→ **SHORT EXERCISE**
Please list every startup named in the crypto fundraising article below, with the amount each one raised.

→ **TEXT TO READ**
CONRAD ONYANGO, BIRD STORY AGENCY

THE fundraising boom in Africa’s crypto space shows no sign of abating. Venture Capital (VC) flows into crypto ventures in the first half of 2022 surpassed the total for all of 2021 – 127 million US dollars – reports show.

In the first quarter of 2022 alone, 91 million US dollars was raised, with this fundraising streak spilling over into the second quarter which saw four fundraising rounds deliver another 213 million US dollars.

The Seychelles-based startup, KuCoin in May raised a record-shattering 150 million US dollars in a pre-Series B funding round, pushing its valuation to 10 billion US dollars, not only delivering Africa’s first blockchain “mega deal”, but also its first blockchain unicorn as well as the continent’s first ‘decacorn.’

Mara, a Pan-African crypto exchange platform, raised 23 million US dollars, while Jambo, a Congo-based startup, raised 30 million dollars and Nigerian startup, Afriex raised 10 million dollars during the second quarter of 2022.

→ **RAW RECORDS**
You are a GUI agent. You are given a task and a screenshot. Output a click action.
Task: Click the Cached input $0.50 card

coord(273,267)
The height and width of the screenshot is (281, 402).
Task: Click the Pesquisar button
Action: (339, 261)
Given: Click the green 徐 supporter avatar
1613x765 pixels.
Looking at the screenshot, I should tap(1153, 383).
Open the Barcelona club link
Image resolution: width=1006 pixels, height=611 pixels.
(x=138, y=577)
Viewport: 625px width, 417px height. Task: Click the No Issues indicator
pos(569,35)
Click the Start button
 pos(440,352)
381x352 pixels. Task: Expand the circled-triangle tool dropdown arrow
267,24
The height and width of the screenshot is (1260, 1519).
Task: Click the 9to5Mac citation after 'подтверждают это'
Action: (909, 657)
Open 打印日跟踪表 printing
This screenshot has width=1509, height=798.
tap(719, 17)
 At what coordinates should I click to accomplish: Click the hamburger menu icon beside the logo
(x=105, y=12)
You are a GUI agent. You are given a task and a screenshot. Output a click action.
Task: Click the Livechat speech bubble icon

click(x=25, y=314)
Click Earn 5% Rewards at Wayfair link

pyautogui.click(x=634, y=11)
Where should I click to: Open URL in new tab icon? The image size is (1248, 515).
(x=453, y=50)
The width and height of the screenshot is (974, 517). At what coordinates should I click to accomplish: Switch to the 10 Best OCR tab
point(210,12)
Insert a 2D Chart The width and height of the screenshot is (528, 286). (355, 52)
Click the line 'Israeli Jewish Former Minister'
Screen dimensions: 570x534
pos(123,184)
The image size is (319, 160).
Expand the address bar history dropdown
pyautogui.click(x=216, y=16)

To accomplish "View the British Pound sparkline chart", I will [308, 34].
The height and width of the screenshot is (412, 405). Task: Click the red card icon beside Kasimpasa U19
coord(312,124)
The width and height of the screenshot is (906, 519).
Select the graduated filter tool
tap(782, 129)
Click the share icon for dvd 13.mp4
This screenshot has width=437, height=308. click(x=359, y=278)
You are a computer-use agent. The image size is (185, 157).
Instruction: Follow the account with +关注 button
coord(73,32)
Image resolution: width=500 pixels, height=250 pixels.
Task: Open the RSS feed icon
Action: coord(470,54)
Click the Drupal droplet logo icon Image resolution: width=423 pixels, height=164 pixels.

→ **RESPONSE**
- KuCoin: 150 million US dollars
- Mara: 23 million US dollars
- Jambo: 30 million dollars
- Afriex: 10 million dollars